Até setembro do ano passado, ambos defendiam publicamente com veemência que os táxis não deveriam trafegar, mesmo com passageiros, pelas faixas de ônibus. Falavam que os veículos atrapalhariam o transporte coletivo.

No dia 07 de setembro de 2014, entretanto, a então candidata à reeleição pela presidência da República, Dilma Rousseff, que também tentava eleger o ex-ministro Alexandre Padilha ao governo do estado de São Paulo, se reuniu com lideranças de taxistas em São Paulo, entre eles Natalício Bezerra, presidente do Sinditaxi, com forte influência política.

Uma semana depois, o prefeito e o secretário do mesmo partido de Dilma e de Padilha apresentaram um estudo que contradizia o que defendiam e liberaram as faixas de ônibus para táxis.

O Ministério Público viu na ocasião motivações políticas na decisão de Haddad e Tatto.

Sobre a ciclovia na Paulista, também não se trata em pedir para a prefeitura voltar atrás: a obra custou R$ 12,2 milhões.

Adamo Bazani, jornalista da Rádio CBN, especializado em transportes

5 comentários em Em 2013, Tatto dizia que Paulista teria corredor de ônibus

  1. Amigos boa noite.

    Pela obra se conhece o autor.

    Sem mais.

    Att,

    Paulo Gil

  2. O consultor Figueira está certo: ônibus deveriam ocupar as faixas da esquerda, como vinha sendo projetado.
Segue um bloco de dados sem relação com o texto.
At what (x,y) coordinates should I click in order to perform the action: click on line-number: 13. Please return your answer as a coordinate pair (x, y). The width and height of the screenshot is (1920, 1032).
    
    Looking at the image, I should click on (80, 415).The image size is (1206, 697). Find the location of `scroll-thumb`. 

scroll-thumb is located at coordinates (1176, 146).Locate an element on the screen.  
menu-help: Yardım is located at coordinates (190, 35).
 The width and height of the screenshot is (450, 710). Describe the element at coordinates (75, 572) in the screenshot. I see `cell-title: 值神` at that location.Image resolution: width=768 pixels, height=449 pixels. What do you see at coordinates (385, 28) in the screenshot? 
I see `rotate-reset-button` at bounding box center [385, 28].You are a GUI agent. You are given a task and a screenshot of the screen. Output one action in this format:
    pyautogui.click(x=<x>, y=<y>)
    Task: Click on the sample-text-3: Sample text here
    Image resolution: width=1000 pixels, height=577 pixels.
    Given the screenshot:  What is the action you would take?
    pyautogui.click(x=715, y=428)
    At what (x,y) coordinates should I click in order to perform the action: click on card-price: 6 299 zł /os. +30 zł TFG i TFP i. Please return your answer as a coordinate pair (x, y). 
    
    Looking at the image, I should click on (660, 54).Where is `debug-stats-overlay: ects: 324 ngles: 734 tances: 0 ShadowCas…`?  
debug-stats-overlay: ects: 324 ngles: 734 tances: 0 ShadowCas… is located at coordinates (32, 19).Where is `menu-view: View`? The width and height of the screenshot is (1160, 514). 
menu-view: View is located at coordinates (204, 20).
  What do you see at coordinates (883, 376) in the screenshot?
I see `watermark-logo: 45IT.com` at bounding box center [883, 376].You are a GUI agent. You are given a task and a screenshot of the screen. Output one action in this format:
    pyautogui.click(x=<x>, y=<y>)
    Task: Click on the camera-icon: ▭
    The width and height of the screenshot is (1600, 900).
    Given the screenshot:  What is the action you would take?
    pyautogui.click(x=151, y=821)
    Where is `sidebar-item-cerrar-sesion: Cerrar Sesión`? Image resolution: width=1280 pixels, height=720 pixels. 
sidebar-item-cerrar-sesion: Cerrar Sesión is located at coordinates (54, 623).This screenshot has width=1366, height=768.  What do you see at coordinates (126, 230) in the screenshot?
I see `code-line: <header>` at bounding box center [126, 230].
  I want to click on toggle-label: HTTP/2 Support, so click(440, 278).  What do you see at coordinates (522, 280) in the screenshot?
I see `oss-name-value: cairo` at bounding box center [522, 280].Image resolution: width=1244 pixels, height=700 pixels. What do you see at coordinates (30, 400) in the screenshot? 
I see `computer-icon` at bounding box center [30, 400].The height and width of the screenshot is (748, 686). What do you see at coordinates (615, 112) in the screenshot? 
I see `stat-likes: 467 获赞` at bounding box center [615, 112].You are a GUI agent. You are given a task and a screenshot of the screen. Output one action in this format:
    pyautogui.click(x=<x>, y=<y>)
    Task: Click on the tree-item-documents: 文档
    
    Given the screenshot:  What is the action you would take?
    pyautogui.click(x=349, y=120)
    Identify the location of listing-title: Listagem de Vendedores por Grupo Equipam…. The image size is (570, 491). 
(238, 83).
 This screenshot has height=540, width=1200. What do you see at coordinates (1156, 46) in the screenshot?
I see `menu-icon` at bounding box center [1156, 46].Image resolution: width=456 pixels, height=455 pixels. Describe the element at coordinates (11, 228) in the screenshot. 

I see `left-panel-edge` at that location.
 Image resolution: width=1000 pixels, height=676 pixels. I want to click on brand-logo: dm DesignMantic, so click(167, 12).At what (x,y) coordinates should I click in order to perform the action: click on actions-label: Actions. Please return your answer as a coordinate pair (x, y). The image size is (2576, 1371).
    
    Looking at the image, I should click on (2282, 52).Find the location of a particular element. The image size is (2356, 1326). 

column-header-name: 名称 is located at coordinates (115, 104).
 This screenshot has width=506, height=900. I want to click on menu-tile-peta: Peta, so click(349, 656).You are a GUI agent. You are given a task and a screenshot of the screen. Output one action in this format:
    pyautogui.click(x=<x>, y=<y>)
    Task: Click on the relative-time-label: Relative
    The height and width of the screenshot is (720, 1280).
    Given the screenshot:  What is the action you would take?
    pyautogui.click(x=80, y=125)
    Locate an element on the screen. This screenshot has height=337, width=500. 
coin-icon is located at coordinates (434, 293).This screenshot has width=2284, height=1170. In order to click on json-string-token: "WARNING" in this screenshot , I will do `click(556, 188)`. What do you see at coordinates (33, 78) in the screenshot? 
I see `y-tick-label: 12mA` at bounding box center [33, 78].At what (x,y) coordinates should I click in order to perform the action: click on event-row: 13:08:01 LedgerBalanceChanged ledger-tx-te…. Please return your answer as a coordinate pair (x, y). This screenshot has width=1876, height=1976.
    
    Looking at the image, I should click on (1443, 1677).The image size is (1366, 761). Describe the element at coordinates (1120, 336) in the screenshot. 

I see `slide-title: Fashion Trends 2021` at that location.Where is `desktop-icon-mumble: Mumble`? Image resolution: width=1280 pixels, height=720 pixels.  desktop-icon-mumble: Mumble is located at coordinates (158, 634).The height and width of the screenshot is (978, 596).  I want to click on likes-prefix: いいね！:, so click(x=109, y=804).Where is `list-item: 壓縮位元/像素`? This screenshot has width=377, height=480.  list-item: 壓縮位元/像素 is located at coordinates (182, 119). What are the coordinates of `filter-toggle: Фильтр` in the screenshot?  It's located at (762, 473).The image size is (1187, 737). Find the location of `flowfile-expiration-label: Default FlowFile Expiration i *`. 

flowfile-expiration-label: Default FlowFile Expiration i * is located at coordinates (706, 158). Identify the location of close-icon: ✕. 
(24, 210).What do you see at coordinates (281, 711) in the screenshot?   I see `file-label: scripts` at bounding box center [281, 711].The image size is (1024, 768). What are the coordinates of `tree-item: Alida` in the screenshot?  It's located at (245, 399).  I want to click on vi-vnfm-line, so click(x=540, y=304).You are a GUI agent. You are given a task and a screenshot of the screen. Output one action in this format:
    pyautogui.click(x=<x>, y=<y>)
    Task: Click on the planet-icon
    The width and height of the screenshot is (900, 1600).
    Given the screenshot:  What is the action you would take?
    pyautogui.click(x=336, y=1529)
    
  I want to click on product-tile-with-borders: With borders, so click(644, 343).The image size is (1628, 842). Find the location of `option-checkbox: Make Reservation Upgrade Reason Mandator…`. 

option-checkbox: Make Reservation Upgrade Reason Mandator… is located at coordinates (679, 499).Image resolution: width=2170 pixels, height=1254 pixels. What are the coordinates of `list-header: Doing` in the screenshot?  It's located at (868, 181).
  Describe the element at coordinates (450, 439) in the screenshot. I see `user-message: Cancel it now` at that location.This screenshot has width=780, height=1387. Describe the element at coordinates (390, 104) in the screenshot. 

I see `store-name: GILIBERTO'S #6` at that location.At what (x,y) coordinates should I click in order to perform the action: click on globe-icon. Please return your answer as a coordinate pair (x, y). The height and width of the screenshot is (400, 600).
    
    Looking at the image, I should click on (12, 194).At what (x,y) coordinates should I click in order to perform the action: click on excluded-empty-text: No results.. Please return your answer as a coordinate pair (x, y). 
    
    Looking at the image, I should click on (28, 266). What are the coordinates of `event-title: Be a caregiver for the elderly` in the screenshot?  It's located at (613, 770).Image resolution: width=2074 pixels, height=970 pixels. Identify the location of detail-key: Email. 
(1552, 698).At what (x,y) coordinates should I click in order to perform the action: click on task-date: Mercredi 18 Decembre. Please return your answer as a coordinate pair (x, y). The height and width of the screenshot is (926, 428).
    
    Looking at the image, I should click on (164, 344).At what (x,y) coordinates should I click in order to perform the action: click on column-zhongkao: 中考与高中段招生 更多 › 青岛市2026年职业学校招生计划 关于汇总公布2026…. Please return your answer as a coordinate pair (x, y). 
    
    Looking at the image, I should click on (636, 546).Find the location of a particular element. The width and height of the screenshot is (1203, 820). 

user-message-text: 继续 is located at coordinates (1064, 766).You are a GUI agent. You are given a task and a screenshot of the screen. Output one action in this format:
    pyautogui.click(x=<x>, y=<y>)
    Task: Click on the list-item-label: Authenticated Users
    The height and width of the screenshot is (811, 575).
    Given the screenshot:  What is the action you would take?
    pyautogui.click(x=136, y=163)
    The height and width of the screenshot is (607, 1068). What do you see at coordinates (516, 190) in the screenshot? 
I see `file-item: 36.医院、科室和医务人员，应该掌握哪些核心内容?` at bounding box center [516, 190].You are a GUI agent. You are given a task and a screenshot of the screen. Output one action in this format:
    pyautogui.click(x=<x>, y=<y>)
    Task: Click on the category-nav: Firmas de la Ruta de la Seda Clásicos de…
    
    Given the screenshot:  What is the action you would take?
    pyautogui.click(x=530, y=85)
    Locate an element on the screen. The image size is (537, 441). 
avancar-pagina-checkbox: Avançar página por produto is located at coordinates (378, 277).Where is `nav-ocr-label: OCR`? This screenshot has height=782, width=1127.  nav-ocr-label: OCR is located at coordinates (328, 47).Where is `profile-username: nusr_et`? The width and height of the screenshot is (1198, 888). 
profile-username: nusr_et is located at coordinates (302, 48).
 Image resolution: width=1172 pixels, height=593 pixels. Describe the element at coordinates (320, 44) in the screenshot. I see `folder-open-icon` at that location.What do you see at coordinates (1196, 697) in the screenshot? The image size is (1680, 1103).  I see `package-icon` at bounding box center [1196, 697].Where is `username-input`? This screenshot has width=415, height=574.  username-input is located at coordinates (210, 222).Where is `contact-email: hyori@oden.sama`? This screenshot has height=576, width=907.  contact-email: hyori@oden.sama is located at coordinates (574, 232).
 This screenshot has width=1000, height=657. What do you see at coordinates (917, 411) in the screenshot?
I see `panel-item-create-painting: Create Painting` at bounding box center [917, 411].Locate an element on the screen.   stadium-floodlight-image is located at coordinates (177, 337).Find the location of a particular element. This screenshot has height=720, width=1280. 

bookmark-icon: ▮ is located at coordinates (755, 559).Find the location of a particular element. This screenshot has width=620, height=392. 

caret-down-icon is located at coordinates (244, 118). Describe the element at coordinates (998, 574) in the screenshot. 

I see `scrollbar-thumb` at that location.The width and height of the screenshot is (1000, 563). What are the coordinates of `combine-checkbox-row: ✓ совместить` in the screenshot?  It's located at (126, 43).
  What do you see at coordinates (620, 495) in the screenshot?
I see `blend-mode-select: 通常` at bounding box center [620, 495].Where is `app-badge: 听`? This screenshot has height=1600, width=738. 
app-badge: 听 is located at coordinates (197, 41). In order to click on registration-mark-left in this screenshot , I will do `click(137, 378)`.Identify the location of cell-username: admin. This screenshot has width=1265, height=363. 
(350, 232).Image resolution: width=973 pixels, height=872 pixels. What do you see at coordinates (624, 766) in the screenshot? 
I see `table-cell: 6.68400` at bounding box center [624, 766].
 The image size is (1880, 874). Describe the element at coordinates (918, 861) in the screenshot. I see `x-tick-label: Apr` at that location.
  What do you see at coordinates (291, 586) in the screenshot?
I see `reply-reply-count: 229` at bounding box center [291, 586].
Ciclovia na Paulista teve oportunismo político e realmente estaria melhor nas paralelas.
    Quanto aos usuários do corredor de ônibus da Paulista – na faixa da esquerda ou como está – certamente não deveriam vir de regiões mais distantes, exceto para completar seu percurso, se for o caso. Afinal as estações de metrô são relativamente próximas umas das outras.
    Para vir de regiões mais distantes, independente da renda, tem que ser usado transporte de alta capacidade: metrô/trem.
    A falta de ação de Tatto neste particular torna os corredores ineficientes, cheios de linhas diferentes que, não raro, acabam exigindo mais pontos de parada: receita de mau funcionamento.

  3. Cada dia mais Sâo Paulo se torna uma cidade inviável de se trabalhar, se estudar e se morar. Você tem restrição para uso de seu carro pelo rodízio, pelas faixas de ônibus e pela ciclovia. Não tem direito a um transporte no mínimo tolerável, que você é obrigado a subir e descer de coletivos, passando frio e chuva por que não há um lugar adequado para baldeações. O sistema metroviário progrediu de forma tão lenta que ultrapassou o limite de superlotação a tempos. E ainda temos governantes que investem em modais que atendem uma parcela pífia da população, como se os demais modais estivessem perfeitamente sincronizados. É um tapa na cara da sociedade todo o dia.

  4. RIDICULO! Cadê os trouxas q diziam q Corredor de Ônibus deixaria a Av. Paulista feia ??? realmente o PT esta destruindo SP/SP! Haddad pior q Pitta! pelo menos ta se esforçando pra isso! E A LICITAÇÃO, ATÉ AGORA, NADA!!!! 30/06/2015!